[DESCRIPTION OF THE TASK] Look through the records and copy each line that has "icon" in it.

[DATA EXCERPTS]
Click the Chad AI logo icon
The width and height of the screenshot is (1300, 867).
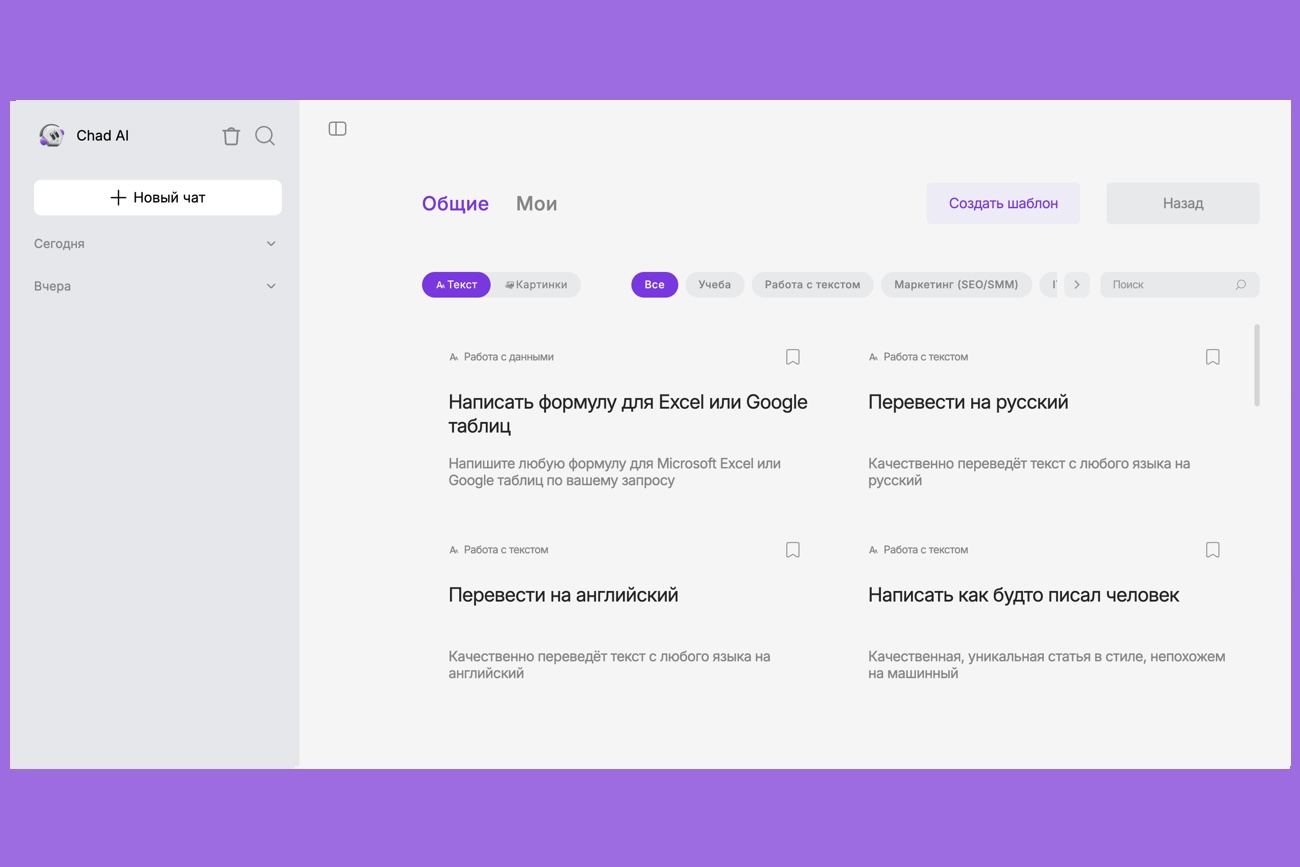[x=51, y=135]
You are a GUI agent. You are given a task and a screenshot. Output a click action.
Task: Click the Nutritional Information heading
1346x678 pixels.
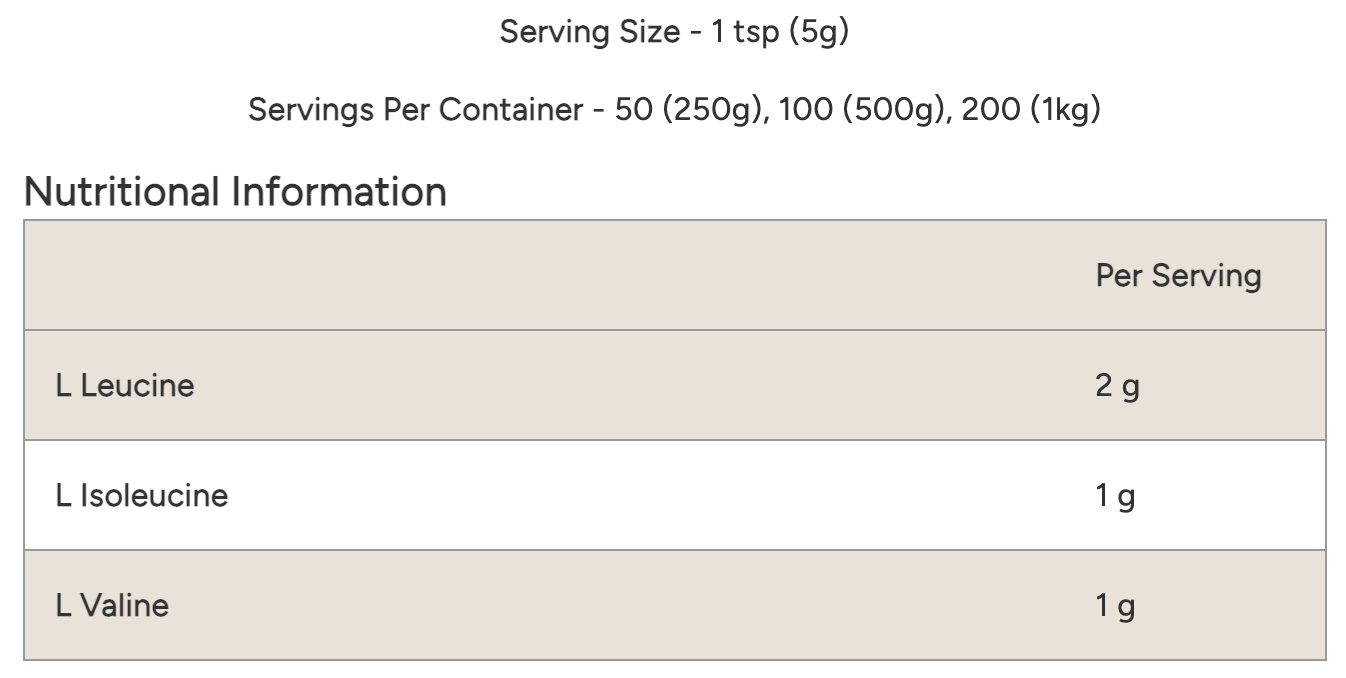(x=235, y=191)
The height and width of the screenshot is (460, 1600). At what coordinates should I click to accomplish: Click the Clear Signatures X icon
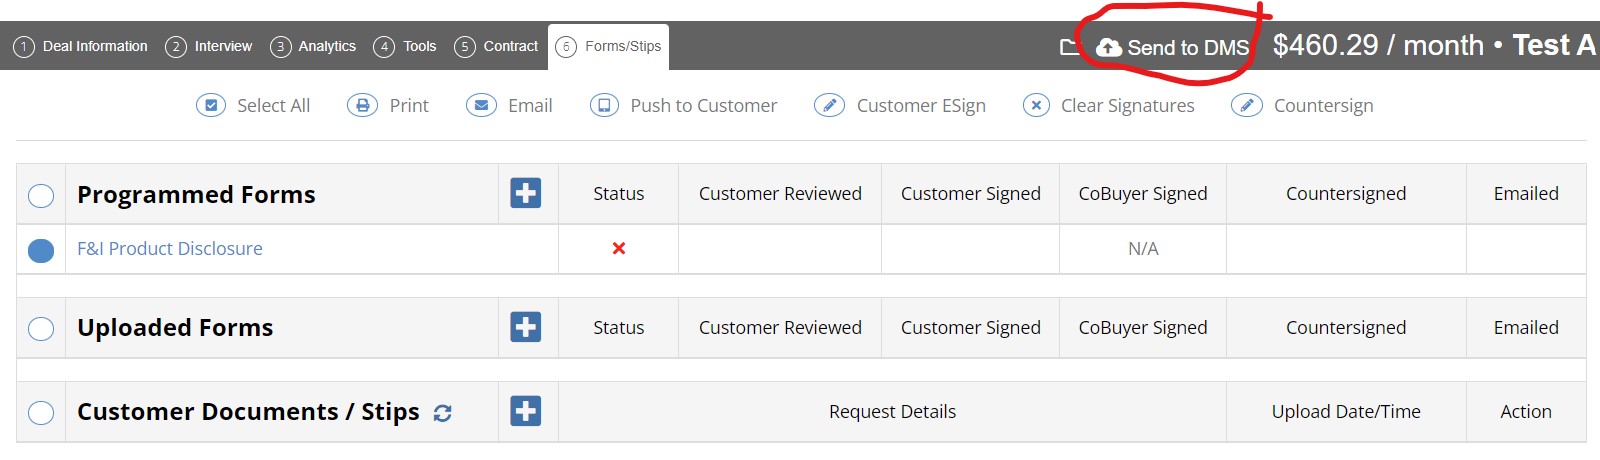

[TASK RESPONSE]
Click the Chad AI logo icon
The height and width of the screenshot is (460, 1600). At what coordinates should I click to accomplish: Click the Clear Signatures X icon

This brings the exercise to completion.